Keywords: Behçet’s disease, human leukocyte antigen-B51, smoking

Abstract

Objectives: This study aims to investigate the separate and cumulative effects of smoking and human leukocyte antigen (HLA)-B51 on the severity and clinical manifestations of Behçet’s disease (BD).
Patients and methods: A total of 209 patients (119 males, 90 females; mean age 42.97±10.44 years; range 23 to 75 years) with BD were included in this retrospective study. The severity and clinical manifestations of BD, smoking habits, and presence of HLA-B51 of patients were obtained from medical records. The severity of BD was evaluated with Behçet’s Syndrome Activity Scale (BSAS). Relationship between smoking habits and presence of HLA-B51 with disease severity and clinical manifestations was investigated.
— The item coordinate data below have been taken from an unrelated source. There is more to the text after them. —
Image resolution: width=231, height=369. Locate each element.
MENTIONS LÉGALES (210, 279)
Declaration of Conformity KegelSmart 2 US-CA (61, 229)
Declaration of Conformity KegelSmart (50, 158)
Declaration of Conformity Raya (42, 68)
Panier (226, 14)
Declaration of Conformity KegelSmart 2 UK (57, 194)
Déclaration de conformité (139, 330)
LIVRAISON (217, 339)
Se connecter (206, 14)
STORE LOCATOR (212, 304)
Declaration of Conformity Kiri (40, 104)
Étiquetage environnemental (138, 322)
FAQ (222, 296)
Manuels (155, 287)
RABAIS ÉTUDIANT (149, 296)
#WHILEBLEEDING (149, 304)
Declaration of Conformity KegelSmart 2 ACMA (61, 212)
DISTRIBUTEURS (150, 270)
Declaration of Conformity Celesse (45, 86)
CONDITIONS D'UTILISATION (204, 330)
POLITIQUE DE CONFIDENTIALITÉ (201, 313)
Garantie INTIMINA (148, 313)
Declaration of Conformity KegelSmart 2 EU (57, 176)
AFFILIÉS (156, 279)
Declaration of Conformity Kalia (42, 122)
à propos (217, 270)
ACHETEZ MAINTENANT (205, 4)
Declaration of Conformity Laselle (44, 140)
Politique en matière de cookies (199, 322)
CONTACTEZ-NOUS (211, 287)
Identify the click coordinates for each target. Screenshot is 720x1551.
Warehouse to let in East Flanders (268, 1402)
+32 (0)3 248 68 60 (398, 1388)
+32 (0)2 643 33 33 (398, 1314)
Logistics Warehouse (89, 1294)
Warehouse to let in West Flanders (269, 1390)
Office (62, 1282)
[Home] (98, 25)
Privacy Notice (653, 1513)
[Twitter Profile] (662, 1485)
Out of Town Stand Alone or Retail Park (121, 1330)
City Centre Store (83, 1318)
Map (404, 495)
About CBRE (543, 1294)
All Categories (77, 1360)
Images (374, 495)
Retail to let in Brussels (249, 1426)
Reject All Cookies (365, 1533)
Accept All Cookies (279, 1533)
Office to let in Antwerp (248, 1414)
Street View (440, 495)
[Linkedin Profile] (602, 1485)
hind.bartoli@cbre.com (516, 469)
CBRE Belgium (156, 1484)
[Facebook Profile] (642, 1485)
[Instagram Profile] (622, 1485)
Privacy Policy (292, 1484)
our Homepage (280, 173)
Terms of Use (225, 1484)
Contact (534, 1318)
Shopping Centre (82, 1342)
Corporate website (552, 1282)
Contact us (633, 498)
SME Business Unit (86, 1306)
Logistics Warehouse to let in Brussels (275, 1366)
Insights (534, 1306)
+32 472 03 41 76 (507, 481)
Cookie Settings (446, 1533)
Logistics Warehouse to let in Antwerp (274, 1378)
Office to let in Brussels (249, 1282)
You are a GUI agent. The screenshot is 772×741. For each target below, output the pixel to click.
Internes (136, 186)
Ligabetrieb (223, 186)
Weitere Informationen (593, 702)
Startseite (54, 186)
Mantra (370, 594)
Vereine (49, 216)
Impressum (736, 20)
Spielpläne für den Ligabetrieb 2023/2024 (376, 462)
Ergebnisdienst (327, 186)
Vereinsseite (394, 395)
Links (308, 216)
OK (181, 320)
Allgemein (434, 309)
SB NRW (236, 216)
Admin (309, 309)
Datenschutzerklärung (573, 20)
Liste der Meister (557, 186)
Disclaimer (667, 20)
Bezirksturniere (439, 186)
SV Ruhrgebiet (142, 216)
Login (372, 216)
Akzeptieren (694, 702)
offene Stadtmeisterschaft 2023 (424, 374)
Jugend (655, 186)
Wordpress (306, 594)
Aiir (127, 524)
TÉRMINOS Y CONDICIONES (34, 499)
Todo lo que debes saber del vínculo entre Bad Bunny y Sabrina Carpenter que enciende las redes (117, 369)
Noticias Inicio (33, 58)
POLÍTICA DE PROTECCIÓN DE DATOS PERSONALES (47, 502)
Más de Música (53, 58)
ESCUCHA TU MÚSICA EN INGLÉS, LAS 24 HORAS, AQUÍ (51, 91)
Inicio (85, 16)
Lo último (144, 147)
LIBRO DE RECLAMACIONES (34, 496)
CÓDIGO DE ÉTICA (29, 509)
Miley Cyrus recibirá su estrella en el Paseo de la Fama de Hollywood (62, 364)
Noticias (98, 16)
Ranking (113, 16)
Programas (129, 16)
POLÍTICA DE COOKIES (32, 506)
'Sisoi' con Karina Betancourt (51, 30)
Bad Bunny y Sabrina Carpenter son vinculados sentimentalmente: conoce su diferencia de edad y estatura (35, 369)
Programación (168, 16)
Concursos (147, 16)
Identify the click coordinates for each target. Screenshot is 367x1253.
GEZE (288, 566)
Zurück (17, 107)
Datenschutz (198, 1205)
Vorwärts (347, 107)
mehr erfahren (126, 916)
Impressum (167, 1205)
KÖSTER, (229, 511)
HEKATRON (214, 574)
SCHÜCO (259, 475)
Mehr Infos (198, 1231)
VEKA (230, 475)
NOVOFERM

Results: Presence of HLA-B51 was effective on BSAS, erythema nodosum (EN), articular, ocular and neurological involvements (p=0.001, p=0.011, p=0.013, p=0.001, p=0.038, respectively). Smoking was also effective on BSAS, EN, articular, ocular and neurological involvements (p=0.001, p=0.001, p=0.013, p=0.042, p=0.027, respectively). There was a strong association between positive HLA-B51 with smoking (p=0.004). Smoking and HLA- B51 were effective on articular involvement, smoking was effective on EN, and HLA-B51 and smoking were effective on ocular and neurological involvements (p=0.039, p=0.040, p=0.001, p=0.028, p=0.037, respectively).
Conclusion: Our findings indicate that smoking and HLA-B51 influence severity and systemic involvements of BD with a positive relationship in between. We recommend that smoking and HLA-B51 should be considered simultaneously in BD since this relationship may lead to incorrect inferences.